Orchestrating processes with full recoverability

Posted on April 13, 2017 · 4 mins read · tagged with: #async #azure

TL;DR

Do you call a few services in a row as a part of a bigger process? What if one of the calls fails? What if your hosting application fails? Do you provide a reliable way for successfully finishing your process? If not, I might have a solution for you.

Anatomy of a process

A process can be defined as at least two calls to different services. When using a client library of some sort and C# async-await feature one could write a following process


var id = await invoiceService.IssueInvoice(invoiceData);
await notificationService.NotifyAboutInvoice(id);

It’s easy and straightforward. First, we want to issue an invoice. Once it’s done, a notification should be sent. Both calls although they are async should be executed step by step. Now. What if the process is halted after issuing the invoice? When we rerun it, there’s no notion of something stopped in the middle. One could hope for good logging, but what if this fails as well.

Store and forward

Here comes the solution provided by DurableTask library provided by the Azure team. The library provides a capability of recording all the responses and replaying them without execution. All you need is to create proxies to the services using a special orchestration context.

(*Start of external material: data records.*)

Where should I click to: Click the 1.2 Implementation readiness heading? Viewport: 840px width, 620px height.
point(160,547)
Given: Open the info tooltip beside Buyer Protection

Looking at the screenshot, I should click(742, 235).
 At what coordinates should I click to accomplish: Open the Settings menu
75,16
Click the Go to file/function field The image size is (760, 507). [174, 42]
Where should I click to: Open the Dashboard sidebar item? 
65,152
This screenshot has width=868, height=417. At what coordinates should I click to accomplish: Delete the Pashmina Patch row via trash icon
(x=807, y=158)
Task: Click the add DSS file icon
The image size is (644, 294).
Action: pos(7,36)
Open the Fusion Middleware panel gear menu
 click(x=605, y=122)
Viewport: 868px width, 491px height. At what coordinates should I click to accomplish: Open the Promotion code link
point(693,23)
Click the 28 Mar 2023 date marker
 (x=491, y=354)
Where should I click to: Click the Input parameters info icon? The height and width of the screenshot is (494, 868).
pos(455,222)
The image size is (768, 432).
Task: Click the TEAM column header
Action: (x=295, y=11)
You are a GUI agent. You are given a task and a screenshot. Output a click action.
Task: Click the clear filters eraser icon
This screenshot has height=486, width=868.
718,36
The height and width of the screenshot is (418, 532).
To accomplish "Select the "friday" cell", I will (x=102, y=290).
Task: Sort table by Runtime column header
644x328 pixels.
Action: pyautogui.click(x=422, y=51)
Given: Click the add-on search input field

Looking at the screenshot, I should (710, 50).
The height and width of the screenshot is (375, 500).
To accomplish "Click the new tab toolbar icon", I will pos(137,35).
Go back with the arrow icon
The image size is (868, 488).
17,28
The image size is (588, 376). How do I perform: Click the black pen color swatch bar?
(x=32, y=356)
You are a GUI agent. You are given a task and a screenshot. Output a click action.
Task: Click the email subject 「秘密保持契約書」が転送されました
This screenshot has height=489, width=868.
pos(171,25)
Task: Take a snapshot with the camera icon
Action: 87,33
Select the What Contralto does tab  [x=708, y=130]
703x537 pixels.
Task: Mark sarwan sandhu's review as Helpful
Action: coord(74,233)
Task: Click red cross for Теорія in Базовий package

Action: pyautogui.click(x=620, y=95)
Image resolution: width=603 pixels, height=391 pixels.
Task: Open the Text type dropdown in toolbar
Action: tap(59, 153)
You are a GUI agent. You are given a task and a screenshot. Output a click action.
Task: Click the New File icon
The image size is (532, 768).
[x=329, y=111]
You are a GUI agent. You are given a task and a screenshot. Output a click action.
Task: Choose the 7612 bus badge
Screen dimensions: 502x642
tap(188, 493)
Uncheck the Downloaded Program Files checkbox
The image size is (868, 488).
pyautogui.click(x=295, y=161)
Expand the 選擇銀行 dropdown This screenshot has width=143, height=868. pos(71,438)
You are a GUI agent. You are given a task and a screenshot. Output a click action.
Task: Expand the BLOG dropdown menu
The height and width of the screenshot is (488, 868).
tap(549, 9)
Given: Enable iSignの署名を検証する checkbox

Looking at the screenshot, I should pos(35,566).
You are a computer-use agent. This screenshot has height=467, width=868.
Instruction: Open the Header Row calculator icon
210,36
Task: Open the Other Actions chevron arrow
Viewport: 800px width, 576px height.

With a process like the above when executing following state is captured:

  1. Initial params to the instance of the process
  2. invoiceData are stored when first call is done

  3. invoiceService returns and the response is recorded as well

  4. invoiceNumber is stored as a parameter to the second call

  5. notificationService returns and it’s marked in the state as well

As you can see, every execution is stored and is followed by storing it’s result. OK. But what does it mean if my process fails?

When failure occurs

What happens when failure occurs. Let’s consider some of the possibilities.

If an error occurs between 1 and 2, process can be restarted with the same parameters. Nothing really happened.

If an error occurs between 2 and 3, process is restarted. The parameters to the call were stored but there’s no notion of the call to the first service. It’s called again (yes, the delivery guarantee is at-least-once).

If an error occurs between 3 and 4, process is restarted. The response to the call to the invoice service is restored from the state (there’s no real call made). The parameters are established on the basis of previous values.

And so on and so forth.

Deterministic process

Because the whole process is based either on the input data or already received calls’ results it’s fully deterministic. It can be safely replayed when needed. What are not deterministic calls that you might need? DateTime.Now comes immediately to one’s mind. You can address it by using deterministic time provided by the context.CurrentUtcDateTime.

What’s next

You can build a truly powerful and reliable processes on top of it. Currently, implementation that is provides is based on Azure Storage and Azure Service Bus. In a branch you can find an implementation for Service Fabric, which enables you to use it in your cluster run on your development machine, on premises or in the cloud.

Summary

Ensuring that a process can be run till a successful end isn’t an easy task. It’s good to see a library that uses a well known and stable language construct of async-await and lifts it to the next level, making it an important tool for writing resilient orchestrations.


Comments

Thanks for this, very interesting project!

by applicita at 2017-04-21 11:57:34 +0000